In Rhode Island, Raimondo said that although she shares Trump’s goal of jump-starting the economy as quickly as is safely possible, she would make her own choice only after testing as many people as possible to pinpoint and quarantine the infected.

“Every governor I think has to make the decision individually as to what’s right for our state,” Raimondo said. “This concept that it’s a binary on-off switch I don’t think is the right way to think about it. . . . My vision is you’d reopen it in an incremental fashion with new guidelines, industry by industry, in a thoughtful way.”

House Speaker Nancy Pelosi (D-Calif.) was more blunt. Asked Tuesday by CNN’s Dana Bash about Trump’s statements about reopening the economy, Pelosi said, “I don’t have time to follow people’s tweets, Twitters, whatever.”

“He’s notion-mongering as he does almost every day,” Pelosi added. “So rather than waste any time commenting on the president, I would rather spend our time focusing on the fact that any president or anybody with responsibility should be scientifically inclined, evidence-based, data, what is going to make the difference.”

Trump has called himself a “wartime president.” Were this a traditional war, the president would have sweeping authority to deploy the military and engage the enemy. But a pandemic is different, and the power to respond in some cases lies elsewhere.

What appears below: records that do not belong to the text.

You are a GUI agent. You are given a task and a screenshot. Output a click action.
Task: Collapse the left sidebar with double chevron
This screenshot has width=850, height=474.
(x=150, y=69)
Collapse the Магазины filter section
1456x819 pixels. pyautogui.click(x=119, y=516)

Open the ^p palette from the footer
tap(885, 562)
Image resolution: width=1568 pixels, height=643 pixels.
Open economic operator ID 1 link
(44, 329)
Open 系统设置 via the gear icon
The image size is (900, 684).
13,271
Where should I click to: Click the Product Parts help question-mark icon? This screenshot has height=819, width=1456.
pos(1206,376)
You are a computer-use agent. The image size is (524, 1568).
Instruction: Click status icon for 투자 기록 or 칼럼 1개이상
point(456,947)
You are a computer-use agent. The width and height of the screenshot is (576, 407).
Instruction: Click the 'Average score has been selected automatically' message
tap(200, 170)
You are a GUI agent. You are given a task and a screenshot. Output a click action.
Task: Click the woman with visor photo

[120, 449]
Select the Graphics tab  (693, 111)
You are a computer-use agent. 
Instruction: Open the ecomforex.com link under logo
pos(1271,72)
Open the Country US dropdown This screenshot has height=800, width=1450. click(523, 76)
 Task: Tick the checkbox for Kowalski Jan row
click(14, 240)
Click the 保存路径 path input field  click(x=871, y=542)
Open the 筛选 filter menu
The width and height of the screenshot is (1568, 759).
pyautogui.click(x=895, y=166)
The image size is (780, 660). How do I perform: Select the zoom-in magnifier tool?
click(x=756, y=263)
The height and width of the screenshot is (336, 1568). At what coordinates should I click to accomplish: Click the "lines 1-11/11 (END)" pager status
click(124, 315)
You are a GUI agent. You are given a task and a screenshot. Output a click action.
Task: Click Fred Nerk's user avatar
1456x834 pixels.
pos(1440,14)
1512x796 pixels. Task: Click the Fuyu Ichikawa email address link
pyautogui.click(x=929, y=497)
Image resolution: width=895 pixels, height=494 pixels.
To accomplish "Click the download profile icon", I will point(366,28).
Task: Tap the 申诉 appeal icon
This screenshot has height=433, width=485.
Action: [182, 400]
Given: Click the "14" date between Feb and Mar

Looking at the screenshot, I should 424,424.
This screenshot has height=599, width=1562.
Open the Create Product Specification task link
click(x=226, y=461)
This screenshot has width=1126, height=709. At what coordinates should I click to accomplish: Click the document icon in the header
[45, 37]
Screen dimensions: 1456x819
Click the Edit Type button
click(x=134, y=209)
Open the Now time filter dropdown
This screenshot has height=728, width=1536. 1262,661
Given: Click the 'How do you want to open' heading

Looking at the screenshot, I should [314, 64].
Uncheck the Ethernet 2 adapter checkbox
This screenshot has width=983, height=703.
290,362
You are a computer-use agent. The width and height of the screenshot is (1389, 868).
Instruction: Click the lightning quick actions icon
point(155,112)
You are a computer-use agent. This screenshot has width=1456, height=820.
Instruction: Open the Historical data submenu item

“We talk about a president having war powers, but it’s really meant to be put in a military context,” historian Douglas Brinkley said. “There’s a big difference between if we had a nuclear attack on the United States when the president would make definitive orders with the U.S. military and something like the coronavirus, a health crisis, where the power really rests in Congress and the states.”

In one area where Trump does have power to act, he has chosen not to exercise his authority. Trump signed a declaration invoking the Defense Production Act, a wartime provision that allows the federal government to force private manufacturers to produce needed materials, but he has not yet enforced it. He has said he does not need to because some companies are voluntarily stepping up to make masks, gowns, ventilators and other equipment in short supply.

Democrats have excoriated Trump for not enforcing the act to more aggressively compel companies to produce these supplies.

“What is he waiting for?” former vice president Joe Biden said Tuesday on CNN. “He says he’s a wartime president. Well, God, act like one. Move, fast.”

Trump biographer Michael D’Antonio suggested that the president may be trying to avoid responsibility for any shortcomings in the coronavirus response — a pattern in Trump’s life wherein as the stakes rise and the peril increases, he seeks to distance himself from accountability.

“He has in the past distributed blame when things go wrong and seized all the credit when things go right,” D’Antonio said. “This goes to the tension between power and responsibility. . . . I would imagine he now recognizes this is a natural disaster which no amount of talk can defeat, so that forces people to consider the actions that leaders take, and he would vastly prefer that governors make these decisions so that he can avoid responsibility.”

That approach was evident Tuesday, when Cuomo pleaded at a televised news conference for the Trump administration to distribute to New York many more of the roughly 20,000 ventilators in the national stockpile and lambasted the administration for not already doing so.

Shortly thereafter, Trump appeared on Fox News Channel and sought to shift blame to Cuomo.

“We’re building them hospitals, we’re building them medical centers and he was complaining,” Trump said. He added, “I’m not blaming him or anything else but he shouldn’t be talking about us. He’s supposed to be buying his own ventilators.”

Ovetta Wiggins contributed to this report.